Where "computer" appears in a line of the entries below, that line should be copied.
▼▼▼
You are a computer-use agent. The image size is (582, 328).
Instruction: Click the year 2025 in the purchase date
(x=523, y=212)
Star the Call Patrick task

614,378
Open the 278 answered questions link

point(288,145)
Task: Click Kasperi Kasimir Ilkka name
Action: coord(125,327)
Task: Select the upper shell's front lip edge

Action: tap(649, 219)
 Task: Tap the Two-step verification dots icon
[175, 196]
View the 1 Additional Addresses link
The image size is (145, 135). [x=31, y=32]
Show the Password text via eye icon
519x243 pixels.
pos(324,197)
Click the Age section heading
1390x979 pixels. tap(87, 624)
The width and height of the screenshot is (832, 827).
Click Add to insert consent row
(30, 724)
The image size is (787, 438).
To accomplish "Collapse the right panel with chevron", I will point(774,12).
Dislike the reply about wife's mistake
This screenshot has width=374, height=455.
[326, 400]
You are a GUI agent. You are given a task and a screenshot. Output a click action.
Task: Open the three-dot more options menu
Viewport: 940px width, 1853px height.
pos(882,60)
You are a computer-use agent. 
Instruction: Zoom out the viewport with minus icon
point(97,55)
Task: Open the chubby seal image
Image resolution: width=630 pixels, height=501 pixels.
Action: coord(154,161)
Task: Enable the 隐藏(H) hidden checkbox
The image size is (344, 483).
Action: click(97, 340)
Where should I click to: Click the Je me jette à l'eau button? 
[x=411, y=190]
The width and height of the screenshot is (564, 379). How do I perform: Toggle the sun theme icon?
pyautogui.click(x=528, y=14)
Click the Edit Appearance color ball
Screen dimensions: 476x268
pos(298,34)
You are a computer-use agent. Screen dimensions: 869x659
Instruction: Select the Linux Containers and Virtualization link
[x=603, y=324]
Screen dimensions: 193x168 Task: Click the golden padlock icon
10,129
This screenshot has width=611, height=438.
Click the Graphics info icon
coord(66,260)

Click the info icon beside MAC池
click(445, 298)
▲▲▲
- [Completed task]:
You are a computer-use agent. The image size is (582, 328).
You are a computer-use agent. 
You are a computer-use agent. Screen dimensions: 869x659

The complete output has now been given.